Wall Street set for gains as JPMorgan, J&J kick off earnings
Wall Street’s main indexes were set to open higher on Tuesday as the quarterly earnings season began in earnest with JPMorgan Chase and Johnson & Johnson offering the first glimpse of the coronavirus outbreak’s impact on corporate America.
Profits at JPMorgan Chase & Co (JPM.N) and Wells Fargo & Co (WFC.N) plunged in the first quarter, as both banks set aside billions of dollars to cover potential loan-losses from the pandemic.
However, their shares rose between 1.3% and 1.5% in premarket trading after plunging 29% and 41% respectively, so far this year, as the health crisis crushed business activity and halted deal-making.
Coronavirus-fueled uncertainty also forced Johnson & Johnson (JNJ.N) to cut its 2020 adjusted profit forecast, but its shares rose 3.5% as it boosted its quarterly dividend, signaling financial stability at a time when a slate of blue-chip firms have suspended dividends to shore up cash reserves.
Analysts expect a 10.2% slide in earnings in the first quarter and a 22.4% slump in the second, according to IBES estimates from Refinitiv.
“It should come as no surprise that earnings are going to be hit very hard in 2020,” said Fiona O’Neill, deputy head of equities research at Fidelity International in London.
“But it would be wrong to focus too much on 2020. Instead, we must look to forecast where earnings will go in 2021 and beyond so that we can continue to identify those companies that are going to emerge from this as winners.”
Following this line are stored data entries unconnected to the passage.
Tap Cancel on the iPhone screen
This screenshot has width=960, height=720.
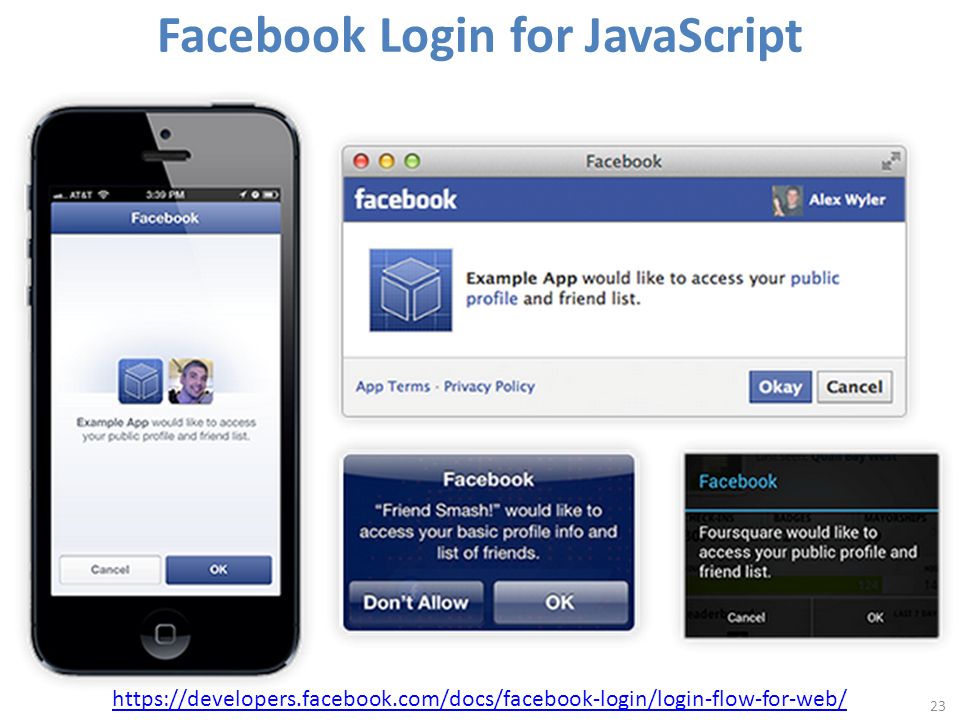coord(110,569)
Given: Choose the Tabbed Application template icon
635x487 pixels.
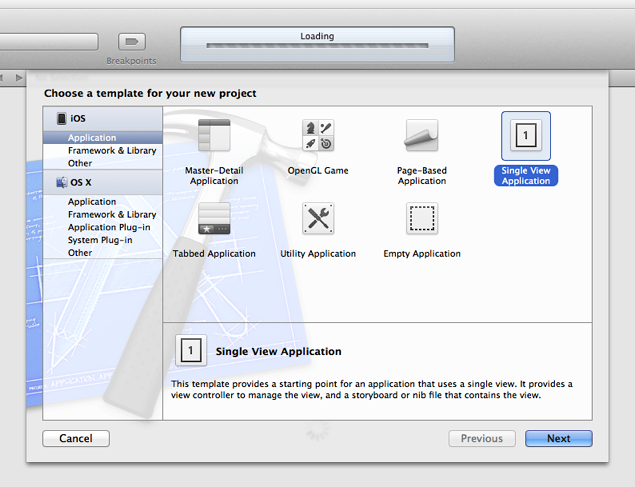Looking at the screenshot, I should coord(214,219).
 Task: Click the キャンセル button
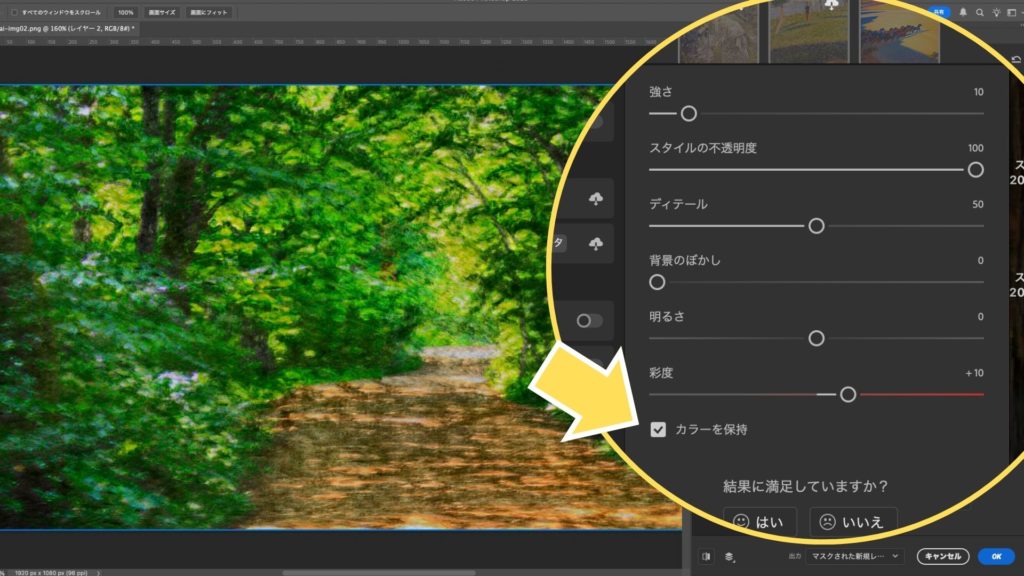[942, 556]
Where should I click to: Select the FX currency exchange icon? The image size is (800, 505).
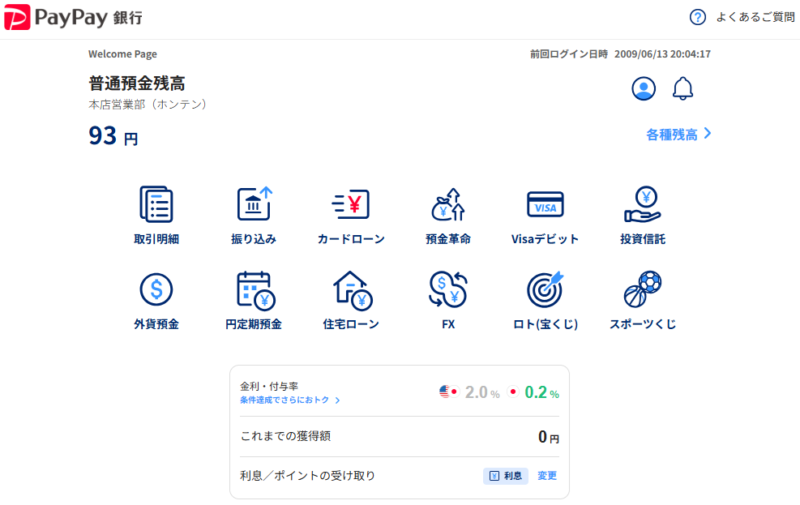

The benchmark S&P 500 .SPX index has recouped about 26% in the past month, powered by historic fiscal and monetary support and early signs the virus outbreak was peaking in some U.S. hot spots, but remains about 22% below its February all-time high.
President Donald Trump said late on Monday his administration was close to completing a plan to re-open the economy, but some state governors said the decision to re-start businesses lies with them.
“The ‘turned the corner’ narrative has a strong immediacy, but there remain creeping concerns about a slow economic re-opening and lasting changes to consumer spending,” said Yung-Yu Ma, chief investment strategist at BMO Wealth Management in Portland, Oregon.
Meanwhile, data showed China’s exports and imports shrank less than expected in March as factories restarted production, but analysts warned a sure-footed recovery was months away.
At 8:52 a.m. ET, Dow e-minis were up 360 points, or 1.54%, S&P 500 e-minis were up 42.5 points, or 1.54% and Nasdaq 100 e-minis were up 156.75 points, or 1.88%.